• **Problem details**
Every record, down to the last line, must be given again exactly.

• **Material for this task**
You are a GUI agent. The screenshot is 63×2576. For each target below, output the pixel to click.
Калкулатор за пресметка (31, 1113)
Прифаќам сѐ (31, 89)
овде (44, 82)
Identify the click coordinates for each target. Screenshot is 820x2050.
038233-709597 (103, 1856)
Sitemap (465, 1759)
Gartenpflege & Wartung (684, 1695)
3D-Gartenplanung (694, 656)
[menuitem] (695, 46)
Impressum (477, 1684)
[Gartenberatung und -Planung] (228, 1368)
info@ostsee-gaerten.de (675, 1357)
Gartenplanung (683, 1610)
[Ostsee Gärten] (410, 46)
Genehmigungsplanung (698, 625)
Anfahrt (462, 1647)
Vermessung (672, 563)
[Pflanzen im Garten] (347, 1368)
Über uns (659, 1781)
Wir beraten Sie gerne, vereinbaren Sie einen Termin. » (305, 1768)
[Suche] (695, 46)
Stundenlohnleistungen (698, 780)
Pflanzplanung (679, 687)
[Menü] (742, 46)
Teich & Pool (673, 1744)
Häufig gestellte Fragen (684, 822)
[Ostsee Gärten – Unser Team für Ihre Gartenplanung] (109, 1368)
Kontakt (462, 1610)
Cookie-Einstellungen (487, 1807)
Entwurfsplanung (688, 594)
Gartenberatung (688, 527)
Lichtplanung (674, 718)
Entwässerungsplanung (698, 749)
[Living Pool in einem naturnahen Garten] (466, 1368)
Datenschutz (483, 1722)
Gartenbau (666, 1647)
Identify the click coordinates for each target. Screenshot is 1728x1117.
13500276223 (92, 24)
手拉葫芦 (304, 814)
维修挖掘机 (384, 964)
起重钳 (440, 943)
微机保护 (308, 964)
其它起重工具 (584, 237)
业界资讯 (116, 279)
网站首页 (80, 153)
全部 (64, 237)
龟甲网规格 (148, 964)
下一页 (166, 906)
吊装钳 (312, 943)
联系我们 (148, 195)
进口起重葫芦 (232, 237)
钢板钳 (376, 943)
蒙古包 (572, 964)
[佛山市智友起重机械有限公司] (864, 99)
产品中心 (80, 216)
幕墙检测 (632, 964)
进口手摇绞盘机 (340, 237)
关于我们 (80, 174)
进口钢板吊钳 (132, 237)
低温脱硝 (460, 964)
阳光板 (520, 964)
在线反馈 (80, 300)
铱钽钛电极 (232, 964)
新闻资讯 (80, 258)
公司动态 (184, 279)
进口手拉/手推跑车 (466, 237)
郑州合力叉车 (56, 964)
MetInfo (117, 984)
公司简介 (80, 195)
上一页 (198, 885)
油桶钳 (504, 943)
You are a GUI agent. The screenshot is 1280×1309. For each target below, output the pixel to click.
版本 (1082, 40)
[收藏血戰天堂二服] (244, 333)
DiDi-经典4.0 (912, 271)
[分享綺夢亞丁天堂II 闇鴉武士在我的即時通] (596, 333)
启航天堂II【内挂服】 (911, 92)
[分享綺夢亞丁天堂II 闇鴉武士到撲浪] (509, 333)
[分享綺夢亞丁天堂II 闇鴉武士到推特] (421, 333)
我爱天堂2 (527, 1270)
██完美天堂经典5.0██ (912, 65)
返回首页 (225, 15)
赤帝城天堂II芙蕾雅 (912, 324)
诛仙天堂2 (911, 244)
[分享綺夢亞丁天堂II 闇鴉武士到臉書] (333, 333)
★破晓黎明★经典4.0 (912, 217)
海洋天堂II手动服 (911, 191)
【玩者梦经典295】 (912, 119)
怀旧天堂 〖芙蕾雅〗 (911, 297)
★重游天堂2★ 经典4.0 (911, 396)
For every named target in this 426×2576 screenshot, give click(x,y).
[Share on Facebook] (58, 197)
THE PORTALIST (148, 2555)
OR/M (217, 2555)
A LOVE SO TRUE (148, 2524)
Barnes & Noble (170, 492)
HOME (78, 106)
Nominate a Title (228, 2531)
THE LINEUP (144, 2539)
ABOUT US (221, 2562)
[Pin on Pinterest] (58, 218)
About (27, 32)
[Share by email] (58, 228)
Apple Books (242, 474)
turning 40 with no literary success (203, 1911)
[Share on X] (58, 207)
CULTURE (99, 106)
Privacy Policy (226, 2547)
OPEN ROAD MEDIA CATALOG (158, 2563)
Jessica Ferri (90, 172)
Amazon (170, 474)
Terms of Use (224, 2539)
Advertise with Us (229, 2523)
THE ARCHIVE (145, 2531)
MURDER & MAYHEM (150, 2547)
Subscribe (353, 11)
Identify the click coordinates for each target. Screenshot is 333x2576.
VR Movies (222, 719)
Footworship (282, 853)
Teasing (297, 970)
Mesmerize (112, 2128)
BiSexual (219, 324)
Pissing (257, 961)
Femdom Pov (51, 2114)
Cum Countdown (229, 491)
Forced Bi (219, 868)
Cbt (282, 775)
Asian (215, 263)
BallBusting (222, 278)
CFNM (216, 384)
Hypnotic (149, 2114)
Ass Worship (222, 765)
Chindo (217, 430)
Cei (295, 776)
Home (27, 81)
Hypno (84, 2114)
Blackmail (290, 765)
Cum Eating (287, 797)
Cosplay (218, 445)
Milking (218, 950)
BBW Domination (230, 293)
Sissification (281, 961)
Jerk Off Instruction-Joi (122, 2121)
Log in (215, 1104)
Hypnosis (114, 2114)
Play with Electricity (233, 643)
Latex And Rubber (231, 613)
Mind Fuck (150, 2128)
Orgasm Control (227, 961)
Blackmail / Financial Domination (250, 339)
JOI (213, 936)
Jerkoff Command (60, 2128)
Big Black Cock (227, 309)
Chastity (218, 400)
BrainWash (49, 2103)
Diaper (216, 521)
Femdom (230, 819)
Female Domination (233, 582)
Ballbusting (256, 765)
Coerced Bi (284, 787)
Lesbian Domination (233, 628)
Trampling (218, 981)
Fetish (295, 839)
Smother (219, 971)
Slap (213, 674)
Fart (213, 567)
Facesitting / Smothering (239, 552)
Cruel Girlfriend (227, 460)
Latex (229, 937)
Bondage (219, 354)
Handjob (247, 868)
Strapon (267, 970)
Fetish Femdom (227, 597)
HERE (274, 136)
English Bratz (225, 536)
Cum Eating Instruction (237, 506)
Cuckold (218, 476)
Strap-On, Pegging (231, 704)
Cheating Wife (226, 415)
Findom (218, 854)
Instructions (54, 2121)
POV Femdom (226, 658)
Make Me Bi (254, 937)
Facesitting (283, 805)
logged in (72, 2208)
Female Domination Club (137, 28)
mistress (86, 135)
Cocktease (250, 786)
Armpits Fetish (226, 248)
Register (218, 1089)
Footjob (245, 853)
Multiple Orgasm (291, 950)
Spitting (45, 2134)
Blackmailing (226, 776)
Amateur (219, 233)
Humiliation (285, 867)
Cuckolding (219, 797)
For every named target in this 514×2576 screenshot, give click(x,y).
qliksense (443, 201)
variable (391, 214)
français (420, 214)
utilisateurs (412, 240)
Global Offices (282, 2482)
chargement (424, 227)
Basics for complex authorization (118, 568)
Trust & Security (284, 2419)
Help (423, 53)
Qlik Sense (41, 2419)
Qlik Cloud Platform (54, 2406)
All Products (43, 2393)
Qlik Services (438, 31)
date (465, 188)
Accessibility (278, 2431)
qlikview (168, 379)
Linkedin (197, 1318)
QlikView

• **Task solution**
You are a GUI agent. The screenshot is 63×2576. For each target below, output the pixel to click.
Калкулатор за пресметка (31, 1113)
Прифаќам сѐ (31, 89)
овде (44, 82)
Identify the click coordinates for each target. Screenshot is 820x2050.
038233-709597 (103, 1856)
Sitemap (465, 1759)
Gartenpflege & Wartung (684, 1695)
3D-Gartenplanung (694, 656)
[menuitem] (695, 46)
Impressum (477, 1684)
[Gartenberatung und -Planung] (228, 1368)
info@ostsee-gaerten.de (675, 1357)
Gartenplanung (683, 1610)
[Ostsee Gärten] (410, 46)
Genehmigungsplanung (698, 625)
Anfahrt (462, 1647)
Vermessung (672, 563)
[Pflanzen im Garten] (347, 1368)
Über uns (659, 1781)
Wir beraten Sie gerne, vereinbaren Sie einen Termin. » (305, 1768)
[Suche] (695, 46)
Stundenlohnleistungen (698, 780)
Pflanzplanung (679, 687)
[Menü] (742, 46)
Teich & Pool (673, 1744)
Häufig gestellte Fragen (684, 822)
[Ostsee Gärten – Unser Team für Ihre Gartenplanung] (109, 1368)
Kontakt (462, 1610)
Cookie-Einstellungen (487, 1807)
Entwurfsplanung (688, 594)
Gartenberatung (688, 527)
Lichtplanung (674, 718)
Entwässerungsplanung (698, 749)
[Living Pool in einem naturnahen Garten] (466, 1368)
Datenschutz (483, 1722)
Gartenbau (666, 1647)
Identify the click coordinates for each target. Screenshot is 1728x1117.
13500276223 (92, 24)
手拉葫芦 (304, 814)
维修挖掘机 (384, 964)
起重钳 (440, 943)
微机保护 (308, 964)
其它起重工具 (584, 237)
业界资讯 (116, 279)
网站首页 (80, 153)
全部 (64, 237)
龟甲网规格 (148, 964)
下一页 (166, 906)
吊装钳 (312, 943)
联系我们 (148, 195)
进口起重葫芦 (232, 237)
钢板钳 (376, 943)
蒙古包 (572, 964)
[佛山市智友起重机械有限公司] (864, 99)
产品中心 (80, 216)
幕墙检测 (632, 964)
进口手摇绞盘机 (340, 237)
关于我们 (80, 174)
进口钢板吊钳 (132, 237)
低温脱硝 (460, 964)
阳光板 (520, 964)
在线反馈 (80, 300)
铱钽钛电极 (232, 964)
新闻资讯 (80, 258)
公司动态 (184, 279)
进口手拉/手推跑车 (466, 237)
郑州合力叉车 (56, 964)
MetInfo (117, 984)
公司简介 (80, 195)
上一页 (198, 885)
油桶钳 (504, 943)
You are a GUI agent. The screenshot is 1280×1309. For each target below, output the pixel to click.
版本 (1082, 40)
[收藏血戰天堂二服] (244, 333)
DiDi-经典4.0 (912, 271)
[分享綺夢亞丁天堂II 闇鴉武士在我的即時通] (596, 333)
启航天堂II【内挂服】 (911, 92)
[分享綺夢亞丁天堂II 闇鴉武士到撲浪] (509, 333)
[分享綺夢亞丁天堂II 闇鴉武士到推特] (421, 333)
我爱天堂2 (527, 1270)
██完美天堂经典5.0██ (912, 65)
返回首页 (225, 15)
赤帝城天堂II芙蕾雅 (912, 324)
诛仙天堂2 (911, 244)
[分享綺夢亞丁天堂II 闇鴉武士到臉書] (333, 333)
★破晓黎明★经典4.0 (912, 217)
海洋天堂II手动服 (911, 191)
【玩者梦经典295】 (912, 119)
怀旧天堂 〖芙蕾雅〗 (911, 297)
★重游天堂2★ 经典4.0 (911, 396)
For every named target in this 426×2576 screenshot, give click(x,y).
[Share on Facebook] (58, 197)
THE PORTALIST (148, 2555)
OR/M (217, 2555)
A LOVE SO TRUE (148, 2524)
Barnes & Noble (170, 492)
HOME (78, 106)
Nominate a Title (228, 2531)
THE LINEUP (144, 2539)
ABOUT US (221, 2562)
[Pin on Pinterest] (58, 218)
About (27, 32)
[Share by email] (58, 228)
Apple Books (242, 474)
turning 40 with no literary success (203, 1911)
[Share on X] (58, 207)
CULTURE (99, 106)
Privacy Policy (226, 2547)
OPEN ROAD MEDIA CATALOG (158, 2563)
Jessica Ferri (90, 172)
Amazon (170, 474)
Terms of Use (224, 2539)
Advertise with Us (229, 2523)
THE ARCHIVE (145, 2531)
MURDER & MAYHEM (150, 2547)
Subscribe (353, 11)
Identify the click coordinates for each target. Screenshot is 333x2576.
VR Movies (222, 719)
Footworship (282, 853)
Teasing (297, 970)
Mesmerize (112, 2128)
BiSexual (219, 324)
Pissing (257, 961)
Femdom Pov (51, 2114)
Cum Countdown (229, 491)
Forced Bi (219, 868)
Cbt (282, 775)
Asian (215, 263)
BallBusting (222, 278)
CFNM (216, 384)
Hypnotic (149, 2114)
Ass Worship (222, 765)
Chindo (217, 430)
Cei (295, 776)
Home (27, 81)
Hypno (84, 2114)
Blackmail (290, 765)
Cum Eating (287, 797)
Cosplay (218, 445)
Milking (218, 950)
BBW Domination (230, 293)
Sissification (281, 961)
Jerk Off Instruction-Joi (122, 2121)
Log in (215, 1104)
Hypnosis (114, 2114)
Play with Electricity (233, 643)
Latex And Rubber (231, 613)
Mind Fuck (150, 2128)
Orgasm Control (227, 961)
Blackmail / Financial Domination (250, 339)
JOI (213, 936)
Jerkoff Command (60, 2128)
Big Black Cock (227, 309)
Chastity (218, 400)
BrainWash (49, 2103)
Diaper (216, 521)
Femdom (230, 819)
Female Domination (233, 582)
Ballbusting (256, 765)
Coerced Bi (284, 787)
Lesbian Domination (233, 628)
Trampling (218, 981)
Fetish (295, 839)
Smother (219, 971)
Slap (213, 674)
Fart (213, 567)
Facesitting / Smothering (239, 552)
Cruel Girlfriend (227, 460)
Latex (229, 937)
Bondage (219, 354)
Handjob (247, 868)
Strapon (267, 970)
Fetish Femdom (227, 597)
HERE (274, 136)
English Bratz (225, 536)
Cum Eating Instruction (237, 506)
Cuckold (218, 476)
Strap-On, Pegging (231, 704)
Cheating Wife (226, 415)
Findom (218, 854)
Instructions (54, 2121)
POV Femdom (226, 658)
Make Me Bi (254, 937)
Facesitting (283, 805)
logged in (72, 2208)
Female Domination Club (137, 28)
mistress (86, 135)
Cocktease (250, 786)
Armpits Fetish (226, 248)
Register (218, 1089)
Footjob (245, 853)
Multiple Orgasm (291, 950)
Spitting (45, 2134)
Blackmailing (226, 776)
Amateur (219, 233)
Humiliation (285, 867)
Cuckolding (219, 797)
For every named target in this 514×2576 screenshot, give click(x,y).
qliksense (443, 201)
variable (391, 214)
français (420, 214)
utilisateurs (412, 240)
Global Offices (282, 2482)
chargement (424, 227)
Basics for complex authorization (118, 568)
Trust & Security (284, 2419)
Help (423, 53)
Qlik Sense (41, 2419)
Qlik Cloud Platform (54, 2406)
All Products (43, 2393)
Qlik Services (438, 31)
date (465, 188)
Accessibility (278, 2431)
qlikview (168, 379)
Linkedin (197, 1318)
QlikView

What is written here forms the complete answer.